Bertrand Schmaler, senior portfolio manager chez CBP Quilvest (photo: paperJam.TV)

Bertrand Schmaler, senior portfolio manager chez CBP Quilvest (photo: paperJam.TV)

En voyant son cours s’apprécier par rapport à la plupart des autres devises, l’euro (EUR) apparaît comme la grande victime de la guerre des changes, que se livrent les banques centrales des pays développés. Quel contraste avec la situation qui prévalait il y a un an, où la plupart des investisseurs craignaient pour la survie même de la zone euro et de la monnaie unique.

Depuis la crise financière de 2008, les banques centrales des principaux pays (Etats-Unis, Japon, Grande-Bretagne…) interviennent massivement sur les marchés, en injectant des quantités record de liquidités, pour soutenir une croissance économique, qui reste globalement fragile. Dernière en date à entrer en jeu, la Banque du Japon (BoJ) a mis en place fin 2012 un plan d’injection de… 95.000,00 milliards de yens par an, soit l’équivalent de 15% du son PIB, affichant par là-même sa volonté de déprécier sa monnaie.

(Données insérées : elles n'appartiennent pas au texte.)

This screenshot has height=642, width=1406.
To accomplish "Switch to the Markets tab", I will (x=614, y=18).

Neuf mois plus tard, le résultat semble convaincant, puisque le yen a baissé de plus de 20% contre l’EUR et l'USD, permettant aux entreprises industrielles japonaises de regagner des parts de marchés, par rapport à leurs principaux concurrents coréens ou allemands. La bourse Japonaise ne se trompe pas: elle s’envole de 40% cette année.

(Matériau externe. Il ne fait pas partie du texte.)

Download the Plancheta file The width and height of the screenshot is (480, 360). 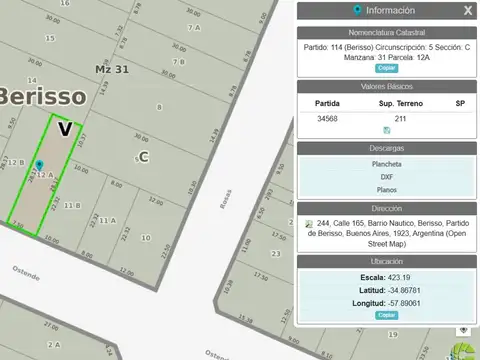[387, 164]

L’approche de la Banque Centrale Européenne (BCE) est différente: elle a réussi le tour de force de stabiliser les marchés obligataires Européens par la seule intervention verbale de son président Mario Draghi, qui promettait en août 2012 de faire «absolument tout ce qui serait nécessaire» pour sauver la zone euro. Alors que les taux Italiens à 10 ans avoisinaient les 6.5% à l’été 2012, ils sont proches de 4% aujourd’hui et ce, malgré une situation politique italienne très instable. Il en est de même pour les taux espagnols.

C’est là l’élément central de la hausse de l’euro par rapport aux autres devises : alors que les bilans des banques centrales ne cessent de gonfler, au gré d'une création de monnaie «artificielle», la BCE est la seule dont la taille du bilan diminue depuis le début de l’année. Si à court terme ce constat est plutôt positif pour la crédibilité de la jeune BCE, à long terme toutefois la poursuite de la hausse de l’EUR serait contreproductive pour la zone euro. À l’heure où la croissance européenne peine à se stabiliser et à rester en territoire positif, un euro surévalué a pour conséquence de détériorer un peu plus sa compétitivité.

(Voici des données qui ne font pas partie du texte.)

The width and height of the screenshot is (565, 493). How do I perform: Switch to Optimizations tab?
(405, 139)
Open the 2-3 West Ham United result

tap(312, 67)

Au-delà des incertitudes présentes, liées à l’éventualité d’un défaut «technique» sur la dette souveraine américaine, faute d'accord politique sur son financement, le dollar américain devrait être en mesure d’inverser sa tendance dans les mois qui viennent. Avec une monnaie sous-évaluée contre l’Euro (la parité de pouvoir d’achat indique un cours d'équilibre à 1.25), les États-Unis bénéficient d’une croissance plus soutenue et d’une dynamique de réduction de ses déficits – notamment grâce à une indépendance énergétique accrue (les effets du gaz de schiste).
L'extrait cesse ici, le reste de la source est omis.